_EXERCISE DETAILS_
Write out the stretch of lines from the very first one through the line containing "[x=87, y=18]", both ends included, and leave out the pictures.

[Text and element pointing lines]
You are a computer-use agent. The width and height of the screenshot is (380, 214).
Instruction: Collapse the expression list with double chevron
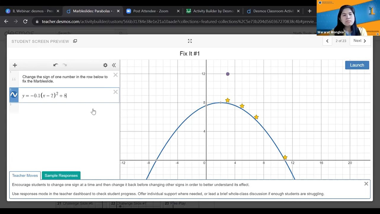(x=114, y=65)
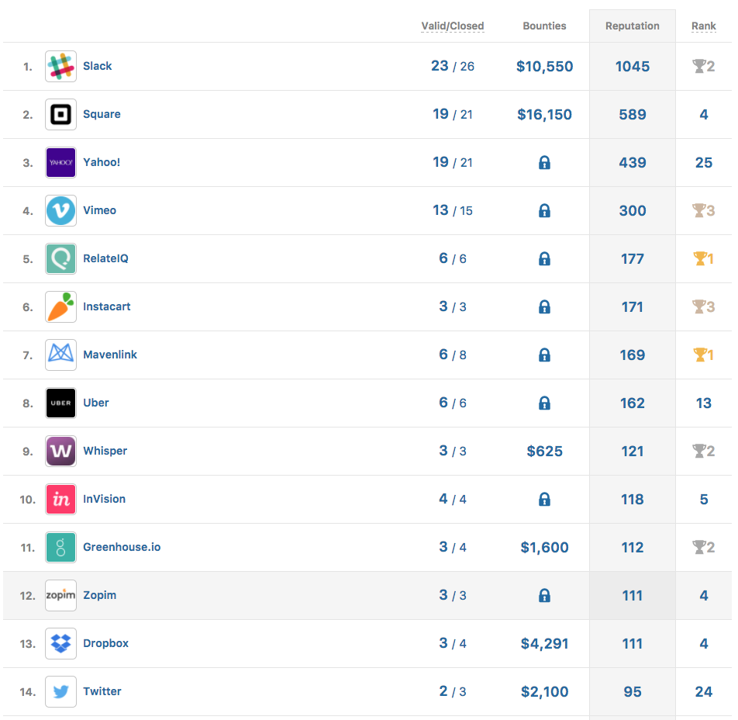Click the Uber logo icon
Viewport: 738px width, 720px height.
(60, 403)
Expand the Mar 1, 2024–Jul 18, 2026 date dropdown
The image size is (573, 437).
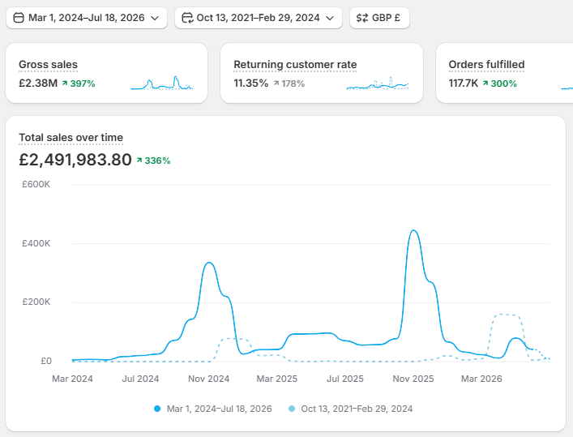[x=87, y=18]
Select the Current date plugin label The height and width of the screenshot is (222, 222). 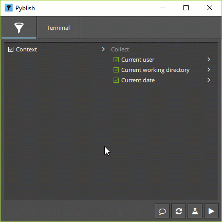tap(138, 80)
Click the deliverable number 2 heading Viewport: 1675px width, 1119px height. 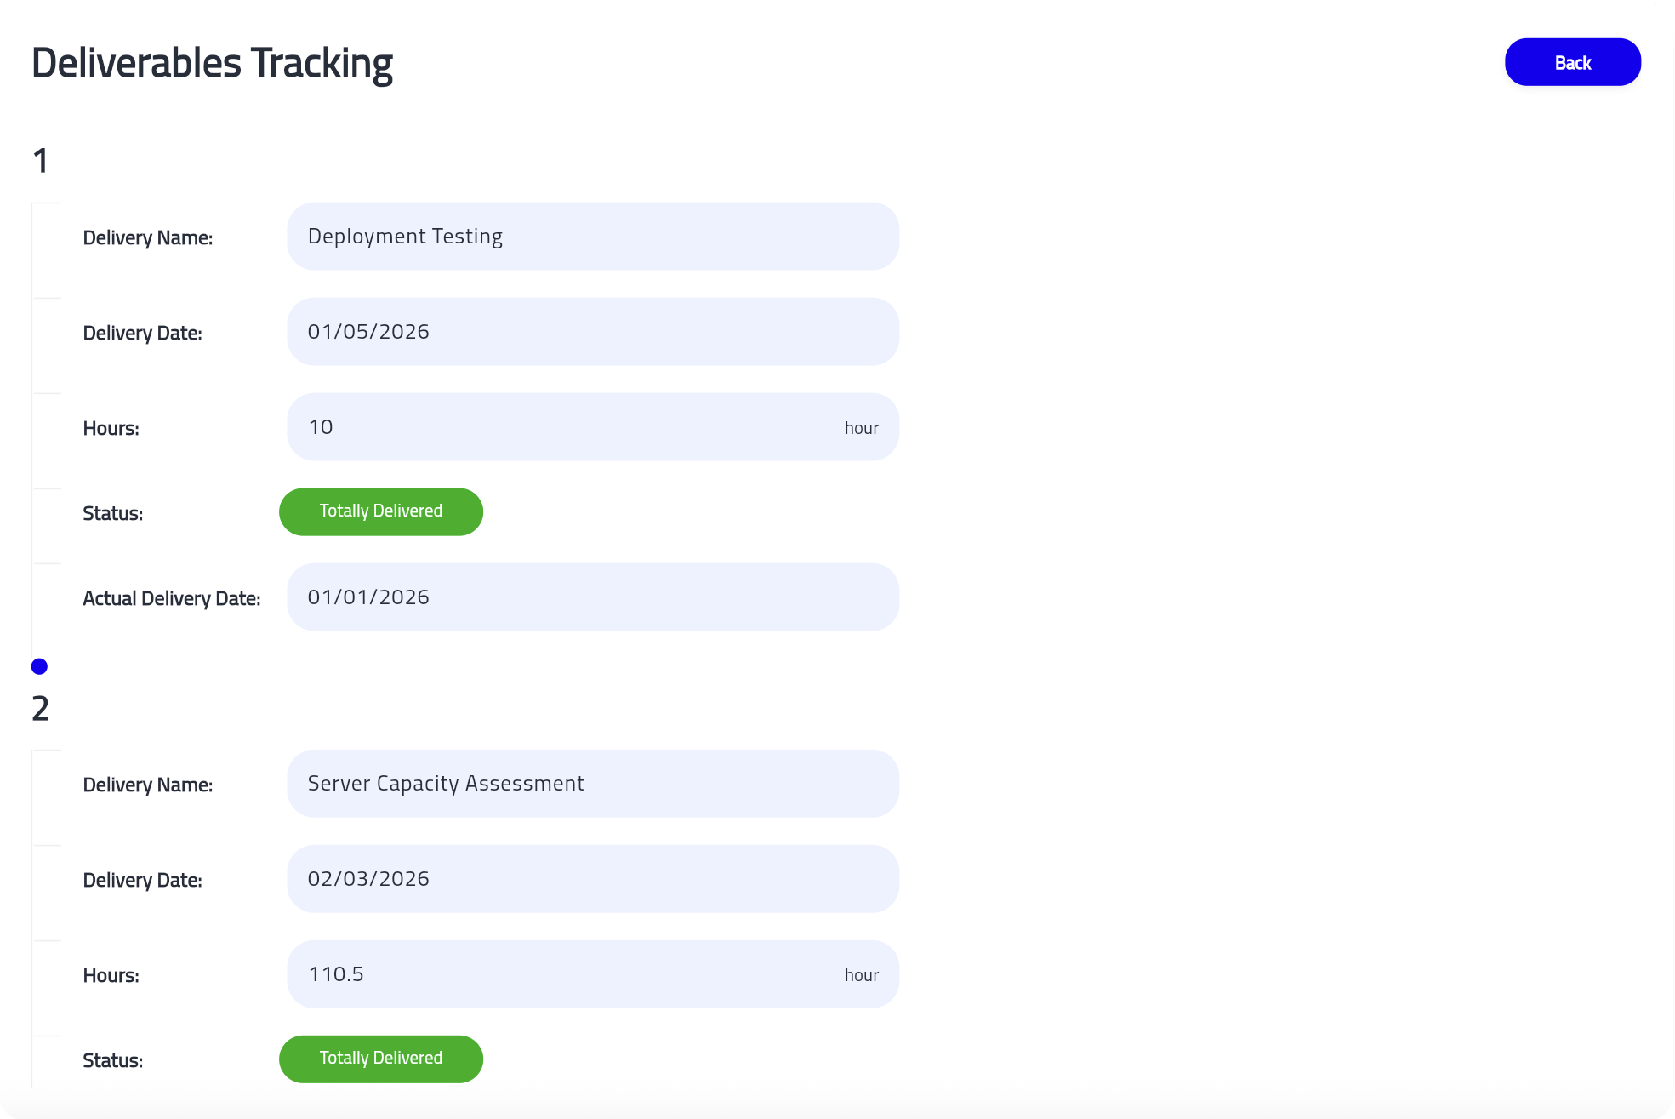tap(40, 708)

_OUTPUT FOR THIS EXERCISE_
You are a computer-use agent. The width and height of the screenshot is (380, 214).
Instruction: Collapse the expression list with double chevron
(x=114, y=65)
Click the Uber logo icon
Viewport: 738px width, 720px height.
(60, 403)
Expand the Mar 1, 2024–Jul 18, 2026 date dropdown
The image size is (573, 437).
[x=87, y=18]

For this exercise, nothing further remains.